++++ Testo in esame
Certo, gli sarà tolto per dargli molto di più, i genitori che lo hanno atteso e che lo riempiranno di amore per tutta la vita…ma per ora sembra proprio un’ingiustizia!
la relazione in gravidanza si realizza tra bambino e donna che lo accoglie, anche per lei questo non è indifferente. Il legame che si crea nella vita intrauterina è fatto di chimica, di sinergia, di feedback. Tra la mamma e il bambino c’è un continuo dialogo biochimico e anche uno scambio: nel sangue materno si ritrovano cellule fetali che poi resteranno nel corpo materno lasciandone traccia per anni. Un legame indissolubile, quello tra un feto e sua madre, incancellabile.
Tanto che prima o poi le persone cresciute lontano dai genitori biologici, perché adottati o per altri motivi, faranno un viaggio di ritorno, a volte simbolico a volte reale, per ricostruire le loro radici.
E come si sentirà la partoriente una volta consegnato il bambino? Quanto facilmente riuscirà a tagliare per sempre il cordone ombelicale? Su questo aspetto insistono molto diversi film, che finiscono per mettere in luce la problematica fino a farla diventare un’ossessione da film dell’orrore, effettivamente poco realistico. Immaginiamo però quale potrà essere il tormento di abbandonare un bambino in qualche modo percepito come proprio o con cui ho condiviso una esperienza così totalizzante come la gravidanza. Un’esperienza che ha il potere di trasformare chi ne partecipa.
++++++++
++++ Dati forniti
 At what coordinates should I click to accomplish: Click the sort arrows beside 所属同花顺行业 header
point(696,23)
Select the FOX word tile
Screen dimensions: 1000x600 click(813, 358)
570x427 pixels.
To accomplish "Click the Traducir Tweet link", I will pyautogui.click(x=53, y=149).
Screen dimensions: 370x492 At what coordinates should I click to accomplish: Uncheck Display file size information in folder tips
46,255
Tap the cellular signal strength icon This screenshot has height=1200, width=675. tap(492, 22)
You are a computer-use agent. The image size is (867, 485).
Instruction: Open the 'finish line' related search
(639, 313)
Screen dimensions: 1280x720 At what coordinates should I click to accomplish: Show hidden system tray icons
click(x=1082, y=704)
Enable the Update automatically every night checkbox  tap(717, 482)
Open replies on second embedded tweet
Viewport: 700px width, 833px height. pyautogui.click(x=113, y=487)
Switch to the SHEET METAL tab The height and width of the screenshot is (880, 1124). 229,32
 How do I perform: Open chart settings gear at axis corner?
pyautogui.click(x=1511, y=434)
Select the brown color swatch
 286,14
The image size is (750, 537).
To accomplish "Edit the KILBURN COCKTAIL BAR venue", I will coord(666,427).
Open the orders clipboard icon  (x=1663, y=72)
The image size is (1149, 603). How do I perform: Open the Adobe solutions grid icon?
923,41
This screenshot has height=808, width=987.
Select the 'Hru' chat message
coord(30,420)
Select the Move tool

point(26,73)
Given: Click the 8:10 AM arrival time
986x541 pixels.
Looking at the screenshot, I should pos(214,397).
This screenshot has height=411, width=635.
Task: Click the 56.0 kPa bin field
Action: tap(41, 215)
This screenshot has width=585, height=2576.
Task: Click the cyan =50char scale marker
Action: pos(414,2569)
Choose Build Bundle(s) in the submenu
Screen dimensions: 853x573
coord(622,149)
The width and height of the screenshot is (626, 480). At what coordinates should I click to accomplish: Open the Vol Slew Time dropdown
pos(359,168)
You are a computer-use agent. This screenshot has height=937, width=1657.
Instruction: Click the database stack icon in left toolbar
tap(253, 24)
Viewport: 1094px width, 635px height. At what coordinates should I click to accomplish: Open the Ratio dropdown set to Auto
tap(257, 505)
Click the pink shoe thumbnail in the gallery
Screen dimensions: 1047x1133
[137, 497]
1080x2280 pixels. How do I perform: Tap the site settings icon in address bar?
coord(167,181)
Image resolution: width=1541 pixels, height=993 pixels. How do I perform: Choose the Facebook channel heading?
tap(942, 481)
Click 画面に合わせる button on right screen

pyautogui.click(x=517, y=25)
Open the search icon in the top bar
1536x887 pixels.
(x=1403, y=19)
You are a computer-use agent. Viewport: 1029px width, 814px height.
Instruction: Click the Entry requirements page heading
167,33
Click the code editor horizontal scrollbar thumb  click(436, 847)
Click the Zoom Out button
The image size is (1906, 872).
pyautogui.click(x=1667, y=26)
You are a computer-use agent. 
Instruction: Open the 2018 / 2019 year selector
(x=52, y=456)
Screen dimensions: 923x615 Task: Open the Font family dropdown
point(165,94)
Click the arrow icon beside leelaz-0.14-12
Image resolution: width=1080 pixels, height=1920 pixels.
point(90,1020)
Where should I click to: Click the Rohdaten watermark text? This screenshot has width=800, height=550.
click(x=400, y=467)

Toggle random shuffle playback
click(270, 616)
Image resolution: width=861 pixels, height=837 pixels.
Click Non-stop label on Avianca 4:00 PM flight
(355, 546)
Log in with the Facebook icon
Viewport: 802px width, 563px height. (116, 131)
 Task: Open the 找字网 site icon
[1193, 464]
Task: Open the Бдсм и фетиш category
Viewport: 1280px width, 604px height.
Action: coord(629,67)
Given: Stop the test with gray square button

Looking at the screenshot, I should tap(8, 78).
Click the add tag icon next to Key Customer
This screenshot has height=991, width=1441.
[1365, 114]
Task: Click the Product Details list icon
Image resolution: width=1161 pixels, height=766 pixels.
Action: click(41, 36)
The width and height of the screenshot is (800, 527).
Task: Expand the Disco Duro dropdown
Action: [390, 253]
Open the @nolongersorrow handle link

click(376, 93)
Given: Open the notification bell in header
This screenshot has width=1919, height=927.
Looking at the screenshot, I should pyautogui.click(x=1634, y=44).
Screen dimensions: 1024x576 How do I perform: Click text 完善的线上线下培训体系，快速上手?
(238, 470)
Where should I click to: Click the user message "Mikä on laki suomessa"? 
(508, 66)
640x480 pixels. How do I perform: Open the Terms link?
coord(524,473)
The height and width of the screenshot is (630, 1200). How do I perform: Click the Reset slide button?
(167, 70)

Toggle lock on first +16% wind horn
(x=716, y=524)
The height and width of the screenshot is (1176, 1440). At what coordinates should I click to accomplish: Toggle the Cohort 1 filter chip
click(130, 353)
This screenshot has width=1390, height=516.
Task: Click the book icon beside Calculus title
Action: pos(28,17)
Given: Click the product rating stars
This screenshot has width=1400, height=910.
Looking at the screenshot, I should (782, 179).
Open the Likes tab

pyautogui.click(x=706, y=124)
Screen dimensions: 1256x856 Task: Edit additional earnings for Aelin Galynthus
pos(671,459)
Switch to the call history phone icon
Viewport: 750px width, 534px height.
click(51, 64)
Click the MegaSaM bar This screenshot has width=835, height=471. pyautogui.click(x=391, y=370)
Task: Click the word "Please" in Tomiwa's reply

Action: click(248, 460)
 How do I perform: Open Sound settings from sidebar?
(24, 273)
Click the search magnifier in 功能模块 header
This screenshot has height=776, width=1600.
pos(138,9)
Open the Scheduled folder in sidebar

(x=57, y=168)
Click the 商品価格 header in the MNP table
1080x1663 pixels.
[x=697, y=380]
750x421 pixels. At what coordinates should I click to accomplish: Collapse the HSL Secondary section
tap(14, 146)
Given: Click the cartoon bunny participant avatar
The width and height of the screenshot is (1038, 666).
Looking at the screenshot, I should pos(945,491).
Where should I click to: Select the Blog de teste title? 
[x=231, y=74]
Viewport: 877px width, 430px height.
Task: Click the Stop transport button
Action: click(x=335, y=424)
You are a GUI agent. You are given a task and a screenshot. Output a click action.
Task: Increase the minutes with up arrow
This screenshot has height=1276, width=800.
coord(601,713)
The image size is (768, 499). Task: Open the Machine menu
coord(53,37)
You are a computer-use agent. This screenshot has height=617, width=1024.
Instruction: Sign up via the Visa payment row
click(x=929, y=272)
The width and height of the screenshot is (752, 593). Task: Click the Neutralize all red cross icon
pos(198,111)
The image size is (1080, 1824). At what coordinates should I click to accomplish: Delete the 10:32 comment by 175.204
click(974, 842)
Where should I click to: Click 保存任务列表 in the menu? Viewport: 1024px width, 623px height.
++++++++
## Serie di esercizi
[a] Rispondi per favore a queste domande sul testo in esame:
(i) Chi riempirà il bambino di amore per tutta la vita?
(ii) Di che cosa è fatto il legame che si crea nella vita intrauterina?
(iii) Che cosa faranno prima o poi le persone cresciute lontano dai genitori biologici, e a quale scopo?
[b] Riscrivi il passo del testo in esame da "Certo, gli sarà" fino a "sua madre, incancellabile." compreso, sostituendo "legame" con "vincolo".
[c] Traduci in inglese questa frase del testo in esame: "Tra la mamma e il bambino c’è un continuo dialogo biochimico e anche uno scambio: nel sangue materno si ritrovano cellule fetali che poi resteranno nel corpo materno lasciandone traccia per anni."

## Risposte agli esercizi
[a]
(i) I genitori che lo hanno atteso.
(ii) Di chimica, di sinergia, di feedback.
(iii) Un viaggio di ritorno, a volte simbolico a volte reale, per ricostruire le loro radici.

[b]
Certo, gli sarà tolto per dargli molto di più, i genitori che lo hanno atteso e che lo riempiranno di amore per tutta la vita…ma per ora sembra proprio un’ingiustizia!
la relazione in gravidanza si realizza tra bambino e donna che lo accoglie, anche per lei questo non è indifferente. Il vincolo che si crea nella vita intrauterina è fatto di chimica, di sinergia, di feedback. Tra la mamma e il bambino c’è un continuo dialogo biochimico e anche uno scambio: nel sangue materno si ritrovano cellule fetali che poi resteranno nel corpo materno lasciandone traccia per anni. Un vincolo indissolubile, quello tra un feto e sua madre, incancellabile.

[c] Between the mother and the baby there is a continuous biochemical dialogue and also an exchange: fetal cells are found in the mother's blood, and they will then remain in the mother's body, leaving traces of themselves for years.